JANUARY 13, 2023
Andrew Kelly/Reuters
–Former President Donald Trump’s namesake family real estate firm was sentenced to the maximum allowable fine Friday in New York following its conviction on 17 counts, including a 13-year scheme to defraud.
The company will pay a fine of just over $1.6 million.
While a prosecutor, Manhattan Assistant District Attorney Joshua Steinglass, conceded the amount is a fraction of the company’s earnings, he called the scheme it was convicted of “far-reaching and brazen.”
“The sheer magnitude of this fraud merits the largest financial sanction authorized by law,” Steinglass said. “The defendants cultivated a pervasive culture of fraud.”
Judge Juan Merchan imposed the maximum sentence and scolded the defense for continuing to blame the company’s accountant for the fraud.
“It’s not what the evidence has showed and it’s not what the jury found,” Merchan said.
He gave the company 14 days to pay.
The verdict, delivered Dec. 6, held the Trump Organization liable for the criminal conduct of some of its top executives, mainly Allen Weisselberg, the former chief financial officer who was sent to jail on Rikers Island earlier this week for arranging nearly $2 million of his compensation off the books.
Trump himself was not charged and the company’s defense attorneys said he did not know about the scheme. However, his name came up dozens of times, mainly on defense examination of witnesses.
Defense attorney Michael van der Veen said in his closing statement that jurors “heard no evidence in this case that Mr. Trump or any of his children were aware of anything improper.”
Prosecutors said the former president sanctioned fraud. They showed the jury checks Trump signed and a memo he initialed
“This whole narrative that Donald Trump is blissfully ignorant is just not true,” Steinglass said during his closing statement.
John Minchillo/AP, FILE
–“I want to be very clear, we don’t think that is enough” Manhattan District Attorney Alvin Bragg told reporters of the fine after the sentencing. “Our laws in this state need to change in order to capture this type of decade-plus systemic and egregious fraud that was captured so well today by the ADA and laid bare for you and most importantly for the jury throughout this trial.”
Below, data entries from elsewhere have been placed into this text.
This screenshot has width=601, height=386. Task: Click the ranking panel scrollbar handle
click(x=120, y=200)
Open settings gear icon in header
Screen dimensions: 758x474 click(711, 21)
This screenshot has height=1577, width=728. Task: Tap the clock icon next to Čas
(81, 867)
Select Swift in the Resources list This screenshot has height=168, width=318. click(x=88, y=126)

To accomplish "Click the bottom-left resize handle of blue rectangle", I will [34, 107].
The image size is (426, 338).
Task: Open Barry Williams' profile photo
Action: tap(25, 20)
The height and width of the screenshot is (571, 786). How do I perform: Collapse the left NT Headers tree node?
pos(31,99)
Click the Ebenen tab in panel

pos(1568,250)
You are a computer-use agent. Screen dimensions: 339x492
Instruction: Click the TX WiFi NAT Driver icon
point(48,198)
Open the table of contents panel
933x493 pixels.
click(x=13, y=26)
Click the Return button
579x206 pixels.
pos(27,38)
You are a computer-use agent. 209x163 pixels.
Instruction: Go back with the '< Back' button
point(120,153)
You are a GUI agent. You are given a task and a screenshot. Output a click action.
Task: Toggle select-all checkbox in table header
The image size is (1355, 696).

Prosecutors said the Trump Organization arranged for Weisselberg and other company executives to receive part of their compensation in perks, like private school tuition and car payments, to evade taxes. In doing so, prosecutors said the executives had some intent to help the company pay less in salaries, bonuses and payroll taxes.
The defense argued the executives never intended to benefit the company and said the scheme the executives hatched was motivated solely by personal greed.
The Trump Organization called Weisselberg a “victim” who was “threatened, intimidated and terrorized” in a statement released after the sentencing.
“New York has become the crime and murder capital of the world, yet these politically motivated prosecutors will stop at nothing to get President Trump and continue the never ending witch-hunt which began the day he announced his presidency,” the statement read. “We did nothing wrong and we will appeal this verdict.”
The trial revealed potentially embarrassing details about Trump, including nearly $1 billion in operating losses Trump reported over a two-year period in 2009 and 2010.
Trump’s outside accountant also testified that Trump reported losses each year for eight years from 2009 to 2018, some of the same years Trump was touting his business acumen on reality television and on the campaign trail.
“This was a case about greed and cheating. In Manhattan, no corporation is above the law,” Bragg said at the time the verdict was announced last month. “For 13 years the Trump Corporation and the Trump Payroll Corporation got away with a scheme that awarded high-level executives with lavish perks and compensation while intentionally concealing the benefits from the taxing authorities to avoid paying taxes.”
In addition to the fine, the Trump Organization faces potential collateral consequences that could be more severe if banks call in loans or business partners cancel contracts due to internal clauses that prohibit doing business with felons.